Document segment:
* BEGIN *

Shelley v. Kraemer

Shelley v. Kraemer

Argued January 15, 1948
Decided May 3, 1948
Full case name Shelley et ux. v. Kraemer et ux. McGhee et ux. v. Sipes et al.
Citations

334 U.S. 1 (more)

68 S. Ct. 836; 92 L. Ed. 1161; 3 A.L.R.2d 441
Prior history Judgment for defendants; reversed, 198 S.W.2d 679 (Mo. 1947); certiorari granted. Judgment for plaintiffs; affirmed 25 N.W.2d 638 (Mich. 614); certiorari granted.
Holding
The Fourteenth Amendment prohibits a state from enforcing restrictive covenants that would prohibit a person from owning or occupying property based on race or color.
Court membership
Case opinions
Majority Vinson, joined by Black, Frankfurter, Douglas, Murphy, Burton
Reed, Jackson, Rutledge took no part in the consideration or decision of the case.
Laws applied
U.S. Const. amend. XIV

Shelley v. Kraemer, 334 U.S. 1 (1948), is a landmark[1] United States Supreme Court case which held that courts could not enforce racial covenants on real estate.

Facts of the case

In 1945, an African-American family by the name of Shelley purchased a house in St. Louis, Missouri. At the time of purchase, they were unaware that a restrictive covenant had been in place on the property since 1911. The restrictive covenant prevented "people of the Negro or Mongolian Race" from occupying the property. Louis Kraemer, who lived only ten blocks away, sued to prevent the Shelleys from gaining possession of the property. The Supreme Court of Missouri held that the covenant was enforceable against the purchasers because the covenant was a purely private agreement between the original parties thereto. As such, it "ran with the land" and was enforceable against subsequent owners. Moreover, since it ran in favor of an estate rather than merely a person, it could be enforced against a third party. A materially similar scenario occurred in the companion case McGhee v. Sipes from Detroit, Michigan, where the McGhees purchased land that was subject to a similar restrictive covenant. The Supreme Court consolidated both cases for oral arguments.

Legal questions

The Supreme Court considered two questions: are racially based restrictive covenants legal under the Fourteenth Amendment of the United States Constitution, and can they be enforced by a court of law?

Decision of the court

The United States Supreme Court held "[T]he restrictive racially-based restrictive covenants are not, on their face, invalid under the Fourteenth Amendment." However, while private parties may voluntarily abide by the terms of such a restrictive covenant, they may not seek judicial enforcement of such a covenant because enforcement by the courts would constitute state action. Since such state action would necessarily be discriminatory, the enforcement of a racially based restrictive covenant in a state court would violate the Equal Protection Clause of the Fourteenth Amendment.

* END *

Dataset records:

* BEGIN *

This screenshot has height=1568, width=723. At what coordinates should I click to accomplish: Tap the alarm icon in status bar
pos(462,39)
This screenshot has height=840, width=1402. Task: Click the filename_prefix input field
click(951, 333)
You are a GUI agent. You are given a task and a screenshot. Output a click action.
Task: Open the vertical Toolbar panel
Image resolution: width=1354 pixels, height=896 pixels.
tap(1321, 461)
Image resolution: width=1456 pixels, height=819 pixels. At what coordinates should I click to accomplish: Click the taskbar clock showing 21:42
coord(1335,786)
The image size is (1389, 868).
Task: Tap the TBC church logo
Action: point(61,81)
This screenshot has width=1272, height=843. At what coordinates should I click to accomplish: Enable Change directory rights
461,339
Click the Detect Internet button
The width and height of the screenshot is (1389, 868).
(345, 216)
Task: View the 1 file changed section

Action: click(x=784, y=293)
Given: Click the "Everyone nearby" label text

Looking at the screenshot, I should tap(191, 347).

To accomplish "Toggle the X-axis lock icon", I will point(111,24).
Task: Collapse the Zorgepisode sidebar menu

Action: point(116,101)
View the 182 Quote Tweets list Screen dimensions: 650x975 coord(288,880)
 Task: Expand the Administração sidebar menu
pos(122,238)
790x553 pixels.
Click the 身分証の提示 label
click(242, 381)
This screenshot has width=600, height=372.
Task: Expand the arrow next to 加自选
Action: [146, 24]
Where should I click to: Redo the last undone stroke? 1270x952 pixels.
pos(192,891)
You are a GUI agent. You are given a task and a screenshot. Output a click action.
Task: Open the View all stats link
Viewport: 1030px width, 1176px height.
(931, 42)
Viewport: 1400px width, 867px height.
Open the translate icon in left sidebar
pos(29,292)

* END *

Written request 1:
Could you repeat, word for word, everything in the Shelley v. Kraemer article from "334 U.S. 1 (more)" down to "of the case."?
Written request 2:
Can you carry the Shelley v. Kraemer article forward, picking up right after its last sentence?
The entries aren't needed for anything here.

Result 1:
334 U.S. 1 (more)

68 S. Ct. 836; 92 L. Ed. 1161; 3 A.L.R.2d 441
Prior history Judgment for defendants; reversed, 198 S.W.2d 679 (Mo. 1947); certiorari granted. Judgment for plaintiffs; affirmed 25 N.W.2d 638 (Mich. 614); certiorari granted.
Holding
The Fourteenth Amendment prohibits a state from enforcing restrictive covenants that would prohibit a person from owning or occupying property based on race or color.
Court membership
Case opinions
Majority Vinson, joined by Black, Frankfurter, Douglas, Murphy, Burton
Reed, Jackson, Rutledge took no part in the consideration or decision of the case.

Result 2:
The court rejected the argument that since state courts would enforce a restrictive covenant against white people, judicial enforcement of restrictive covenants would not violate the Equal Protection Clause. The court noted that the Fourteenth Amendment guarantees individual rights, and that equal protection of the law is not achieved through the imposition of inequalities.

The attorneys who argued the case for the McGhees were Thurgood Marshall and Loren Miller. The United States Solicitor General, Philip Perlman, who argued in this case that the restrictive covenants were unconstitutional, had previously in 1925 as the city solicitor of Baltimore acted to support the city government's segregation efforts.[2]

Hurd v. Hodge and Urciolo v. Hodge[3] were companion cases from the District of Columbia; the Equal Protection Clause does not explicitly apply to United States territory which is not inside a state, but the Court found that both the Civil Rights Act of 1866, and treating persons in the District like those in the States, forbade restrictive covenants.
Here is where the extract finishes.